Description du projet

L'incidence du cancer du rein augmente parallèlement à la hausse de l'utilisation de la radiographie abdominale. Dans le monde, il s'agit maintenant du 10e cancer le plus répandu. Conséquement, le diagnostic de petites masses rénales augmente lui-aussi. Cependant, le taux de mortalité est demeuré stable dans les 20 dernières années, ce qui peut être expliqué par le fait que ce ne sont pas toutes les masses qui sont malignes (entre 20% et 50% sont en fait bénignes), et même si la majorité sont malignes, la plupart ont un excellent prognostic.

En raison des limites de l'imagerie radiologique, il est actuellement très difficile pour un clinicien de déterminer si la masse identifiée est bénigne ou maligne, et si elle est maligne, son niveau d'aggressivité. Par conséquent, la vaste majorité des patients vont subir une intervention (chirurgie ou ablation thermique). Ces interventions ne sont pas sans conséquences physiques, psychologiques ou économiques. Malheureusement, une fois traitée, plusieurs de ces patients seront identifiés comme ayant été traités pour une masse bénigne ou très peu aggressive. Il est donc primordial d'identifier une approche permettant de mieux discerner quel patient requiert un traitement invasif et quel patient peut rester sous observation.

Pour ce faire, nous proposons une étude qui vise à étudier le rôle de la radiomique et de l'intelligence artificielle comme approche de triage. 

Méthodologie:  Des patients atteints de petites masses rénales et traités au Centre Hospitalier Universitaire de Sherbrooke seront identifiés à partir de la banque de données du Canadian Kidney Cancer Information System.  Les imageries de ces patients (CT scan) seront révisées par l'étudiant et la masse rénale sera circonscrite par ce dernier.  Par la suite, grâce à des analyses de type radiomique et par apprentissage profond, un modèle sera créé afin de prédire si la masse est bénigne vs. maligne et si maligne, sa vitesse de croissance et son degré d'aggressivité. 

L'expertise de l'étudiant à la maîtrise sera mise a contribution en participant à: 
- l'extraction de caractéristique radiomiques à partir des données d'imagerie, 
- l'analyse statistique,
- l'entraînement de modèles prédictifs via l'apprentissage profond.
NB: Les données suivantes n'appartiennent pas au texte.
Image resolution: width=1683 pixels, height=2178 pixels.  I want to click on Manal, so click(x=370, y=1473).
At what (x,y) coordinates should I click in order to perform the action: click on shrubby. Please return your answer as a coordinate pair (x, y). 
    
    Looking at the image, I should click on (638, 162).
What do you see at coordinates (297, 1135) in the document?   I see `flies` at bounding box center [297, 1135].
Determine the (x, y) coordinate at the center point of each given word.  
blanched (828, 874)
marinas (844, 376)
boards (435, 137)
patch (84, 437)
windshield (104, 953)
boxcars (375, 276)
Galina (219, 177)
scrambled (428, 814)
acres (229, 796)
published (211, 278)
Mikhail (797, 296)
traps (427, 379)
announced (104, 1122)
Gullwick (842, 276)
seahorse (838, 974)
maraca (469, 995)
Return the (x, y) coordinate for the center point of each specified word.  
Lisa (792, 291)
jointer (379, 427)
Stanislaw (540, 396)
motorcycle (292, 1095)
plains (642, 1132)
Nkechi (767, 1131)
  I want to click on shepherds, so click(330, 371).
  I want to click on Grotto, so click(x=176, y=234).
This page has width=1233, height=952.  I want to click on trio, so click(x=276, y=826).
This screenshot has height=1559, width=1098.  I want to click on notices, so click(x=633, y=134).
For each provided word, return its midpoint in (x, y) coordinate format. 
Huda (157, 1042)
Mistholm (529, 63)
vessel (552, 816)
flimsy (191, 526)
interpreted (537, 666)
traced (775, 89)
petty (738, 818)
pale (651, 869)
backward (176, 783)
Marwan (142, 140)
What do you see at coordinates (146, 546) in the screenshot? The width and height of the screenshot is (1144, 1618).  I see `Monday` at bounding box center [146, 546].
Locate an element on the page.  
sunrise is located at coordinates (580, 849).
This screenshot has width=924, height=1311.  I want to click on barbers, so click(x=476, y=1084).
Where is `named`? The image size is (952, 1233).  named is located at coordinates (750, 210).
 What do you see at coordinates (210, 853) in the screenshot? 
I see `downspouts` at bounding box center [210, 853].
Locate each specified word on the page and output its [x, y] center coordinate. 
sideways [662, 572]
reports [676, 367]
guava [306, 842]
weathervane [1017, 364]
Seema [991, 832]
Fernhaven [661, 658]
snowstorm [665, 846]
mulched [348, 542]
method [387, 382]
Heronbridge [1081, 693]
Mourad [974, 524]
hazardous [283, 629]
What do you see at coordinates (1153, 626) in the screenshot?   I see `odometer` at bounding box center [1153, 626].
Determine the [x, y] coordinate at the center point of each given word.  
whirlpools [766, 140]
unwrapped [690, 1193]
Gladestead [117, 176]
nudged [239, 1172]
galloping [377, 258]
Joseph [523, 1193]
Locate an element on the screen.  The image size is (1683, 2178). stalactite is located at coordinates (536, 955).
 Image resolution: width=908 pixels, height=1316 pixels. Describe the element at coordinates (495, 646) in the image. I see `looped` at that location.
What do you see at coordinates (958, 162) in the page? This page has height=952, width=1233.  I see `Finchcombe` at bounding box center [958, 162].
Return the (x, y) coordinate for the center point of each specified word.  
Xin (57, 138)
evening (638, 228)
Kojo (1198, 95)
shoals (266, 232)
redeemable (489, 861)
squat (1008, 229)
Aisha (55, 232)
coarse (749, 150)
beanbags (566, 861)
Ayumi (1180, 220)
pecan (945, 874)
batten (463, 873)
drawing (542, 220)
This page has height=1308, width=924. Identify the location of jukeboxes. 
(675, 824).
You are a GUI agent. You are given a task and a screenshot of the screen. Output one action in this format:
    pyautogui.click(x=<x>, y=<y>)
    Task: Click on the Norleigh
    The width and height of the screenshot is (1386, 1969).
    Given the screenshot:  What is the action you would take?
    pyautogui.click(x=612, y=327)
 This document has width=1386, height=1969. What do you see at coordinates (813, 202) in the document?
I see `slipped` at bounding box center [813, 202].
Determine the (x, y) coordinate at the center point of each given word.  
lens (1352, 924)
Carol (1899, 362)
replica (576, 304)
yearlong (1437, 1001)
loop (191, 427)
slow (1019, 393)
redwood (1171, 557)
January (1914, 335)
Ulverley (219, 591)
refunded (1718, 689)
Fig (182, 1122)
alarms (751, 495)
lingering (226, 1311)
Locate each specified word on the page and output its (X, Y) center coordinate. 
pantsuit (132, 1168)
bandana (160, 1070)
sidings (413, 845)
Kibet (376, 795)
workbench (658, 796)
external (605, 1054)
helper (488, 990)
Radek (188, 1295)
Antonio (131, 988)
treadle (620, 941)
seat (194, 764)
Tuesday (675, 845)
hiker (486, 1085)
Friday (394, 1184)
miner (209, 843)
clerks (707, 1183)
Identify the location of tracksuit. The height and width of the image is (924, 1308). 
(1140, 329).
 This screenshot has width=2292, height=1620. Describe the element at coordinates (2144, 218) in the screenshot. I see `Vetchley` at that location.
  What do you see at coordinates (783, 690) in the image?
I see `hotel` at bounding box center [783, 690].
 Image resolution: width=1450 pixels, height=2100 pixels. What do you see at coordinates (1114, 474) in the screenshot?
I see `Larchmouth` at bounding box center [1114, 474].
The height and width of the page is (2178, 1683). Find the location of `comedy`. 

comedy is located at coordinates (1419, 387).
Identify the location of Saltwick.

Ce candidat bénéficiera de l'expertise de deux mentors et sera soutenu par une équipe multidisciplinaire et dynamique, qualifiée autant en uro-oncologie qu'en intelligence artificielle. Selon ses intérêts, le candidat pourra observer certaines situations médicales pour mieux comprendre le contexte et pourra aussi travailler en collaboration avec divers intervenants de la santé.  

Le programme de maîtrise visé est celui d'informatique ou mathématiques (Faculté des sciences) ou génie informatique (Faculté de génie).

Exigences particulières:

Baccalauréat dans une discipline pertinente (info, math, génie, etc.)
Début de la maîtrise à l'automne 2022
Présence sur place, à Sherbrooke, sera requise fréquemment mais flexibilité pour travailler à distance aussi.

Discipline(s) par secteur

Sciences de la santé

Chirurgie, Radiologie, Urologie

Sciences naturelles et génie

Génie informatique et génie logiciel, Informatique

Financement offert

Oui

La dernière mise à jour a été faite le 2 mars 2022. L’Université se réserve le droit de modifier ses projets sans préavis.